Definition of Plant physiology
Plant physiology is the study of the internal function of plants. It is a sub-discipline of botany. Plant physiology is related to plant morphology, plant ecology, photochemistry, and cell biology.
The fundamental process of plants physiology includes:
Plant water relation
Dormancy and stomata function
Scope of plant physiology.
The field of plant physiology includes the study of all internal functions of plants, chemically and biologically.
Plant physiology has 5 Scopes, These are:
1. The study of plant physiology includes the study of how plants produce a chemical in order to manufacture food and depend on themselves.
Plants produce chemicals that are not available in other organisms. They use some of those chemicals to attract pollination, plants use other chemicals to depend on themselves from herbivores by producing smelling chemicals, those chemicals also prevent them from diseases.
2. The study of plant physiology includes the study of the biological and chemical processes of the plant cells. A plant cell has features that differ from an animal cell. For example, a plant cell has a cell wall that limits flexibility. It also has chlorophyll that interacts with light to enable plants to manufacture their own food instead of depending on other organisms like how animals do.

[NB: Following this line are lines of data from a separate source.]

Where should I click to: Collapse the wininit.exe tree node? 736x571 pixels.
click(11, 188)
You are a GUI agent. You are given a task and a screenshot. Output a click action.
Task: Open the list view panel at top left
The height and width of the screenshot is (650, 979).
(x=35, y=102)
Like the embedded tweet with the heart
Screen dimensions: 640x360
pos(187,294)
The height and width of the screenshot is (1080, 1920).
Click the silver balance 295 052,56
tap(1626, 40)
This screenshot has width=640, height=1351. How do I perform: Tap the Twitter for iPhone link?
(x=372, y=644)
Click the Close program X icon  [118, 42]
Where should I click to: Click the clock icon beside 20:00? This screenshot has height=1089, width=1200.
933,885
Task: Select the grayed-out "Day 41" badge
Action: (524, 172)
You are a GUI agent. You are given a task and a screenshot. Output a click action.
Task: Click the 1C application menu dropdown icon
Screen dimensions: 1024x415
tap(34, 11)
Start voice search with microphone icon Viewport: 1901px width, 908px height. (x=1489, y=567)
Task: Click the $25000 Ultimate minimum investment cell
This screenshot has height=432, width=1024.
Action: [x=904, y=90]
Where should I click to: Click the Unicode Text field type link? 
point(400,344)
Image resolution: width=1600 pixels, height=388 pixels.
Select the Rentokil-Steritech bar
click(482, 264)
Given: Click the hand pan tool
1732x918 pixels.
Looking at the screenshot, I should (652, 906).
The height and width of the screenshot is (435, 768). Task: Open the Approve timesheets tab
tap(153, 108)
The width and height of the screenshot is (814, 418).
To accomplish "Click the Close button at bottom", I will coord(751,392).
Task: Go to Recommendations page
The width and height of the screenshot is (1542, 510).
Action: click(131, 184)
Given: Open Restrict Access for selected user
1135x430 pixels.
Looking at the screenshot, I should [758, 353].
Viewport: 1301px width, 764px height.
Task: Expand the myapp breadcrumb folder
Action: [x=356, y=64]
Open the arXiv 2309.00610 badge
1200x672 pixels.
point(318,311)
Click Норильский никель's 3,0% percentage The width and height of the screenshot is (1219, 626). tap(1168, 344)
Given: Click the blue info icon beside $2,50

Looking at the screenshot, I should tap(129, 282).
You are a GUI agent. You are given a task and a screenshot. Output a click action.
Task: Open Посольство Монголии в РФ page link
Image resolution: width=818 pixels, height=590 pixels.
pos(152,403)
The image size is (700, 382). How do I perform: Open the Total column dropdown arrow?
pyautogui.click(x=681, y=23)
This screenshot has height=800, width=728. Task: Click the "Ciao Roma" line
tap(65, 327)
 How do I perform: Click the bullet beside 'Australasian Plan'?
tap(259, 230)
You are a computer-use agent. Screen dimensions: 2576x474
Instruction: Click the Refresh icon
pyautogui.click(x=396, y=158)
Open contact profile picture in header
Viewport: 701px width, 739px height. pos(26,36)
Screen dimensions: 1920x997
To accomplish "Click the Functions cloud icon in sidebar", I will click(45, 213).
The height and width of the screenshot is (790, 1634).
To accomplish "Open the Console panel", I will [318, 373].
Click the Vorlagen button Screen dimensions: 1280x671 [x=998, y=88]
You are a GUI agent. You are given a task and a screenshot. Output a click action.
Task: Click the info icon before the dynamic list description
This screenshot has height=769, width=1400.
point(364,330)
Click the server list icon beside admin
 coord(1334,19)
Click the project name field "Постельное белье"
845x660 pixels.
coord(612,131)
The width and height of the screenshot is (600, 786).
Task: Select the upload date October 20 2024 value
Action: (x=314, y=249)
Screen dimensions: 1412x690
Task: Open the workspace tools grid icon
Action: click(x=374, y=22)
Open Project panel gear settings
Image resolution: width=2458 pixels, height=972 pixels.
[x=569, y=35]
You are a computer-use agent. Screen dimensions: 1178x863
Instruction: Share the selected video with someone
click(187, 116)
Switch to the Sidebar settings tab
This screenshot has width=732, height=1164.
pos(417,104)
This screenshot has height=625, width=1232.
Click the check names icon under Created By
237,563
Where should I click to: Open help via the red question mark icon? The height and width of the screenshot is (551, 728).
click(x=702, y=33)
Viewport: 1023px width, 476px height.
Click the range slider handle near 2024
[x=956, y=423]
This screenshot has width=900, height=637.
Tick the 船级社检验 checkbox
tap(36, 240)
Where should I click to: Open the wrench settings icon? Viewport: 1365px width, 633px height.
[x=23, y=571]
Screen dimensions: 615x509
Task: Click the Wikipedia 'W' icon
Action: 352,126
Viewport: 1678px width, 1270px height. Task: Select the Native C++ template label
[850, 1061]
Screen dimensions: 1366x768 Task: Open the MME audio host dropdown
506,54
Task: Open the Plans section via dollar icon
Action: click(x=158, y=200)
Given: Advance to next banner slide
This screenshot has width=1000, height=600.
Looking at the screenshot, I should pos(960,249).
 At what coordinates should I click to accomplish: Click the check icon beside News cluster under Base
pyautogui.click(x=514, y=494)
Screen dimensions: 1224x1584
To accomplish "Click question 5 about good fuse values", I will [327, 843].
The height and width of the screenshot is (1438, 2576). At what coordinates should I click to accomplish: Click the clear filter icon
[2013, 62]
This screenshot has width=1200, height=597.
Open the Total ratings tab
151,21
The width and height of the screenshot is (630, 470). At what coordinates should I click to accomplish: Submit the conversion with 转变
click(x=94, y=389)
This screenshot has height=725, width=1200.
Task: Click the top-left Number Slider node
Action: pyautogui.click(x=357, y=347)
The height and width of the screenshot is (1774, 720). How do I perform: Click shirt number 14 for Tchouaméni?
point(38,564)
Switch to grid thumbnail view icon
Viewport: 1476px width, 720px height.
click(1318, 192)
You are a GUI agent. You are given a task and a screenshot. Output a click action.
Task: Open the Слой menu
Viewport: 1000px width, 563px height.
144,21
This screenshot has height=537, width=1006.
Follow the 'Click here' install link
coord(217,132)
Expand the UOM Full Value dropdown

3. Plant physiology includes the study of the interaction between cells, tissues, and organs within the plant. Different cells, tissues, and organs are specialized physically or chemically to perform different functions. For Example, Roots, and rhizoids fixed the plant, leaves catch light which is used by the plant to manufacture their own food.
4. Plant physiology includes the study of how plants regulate their internal functions. Plants produce hormones that are used to signal the cell to other parts of the plant.
5. Plant physiology also includes the study of how plants respond to conditions in the environment.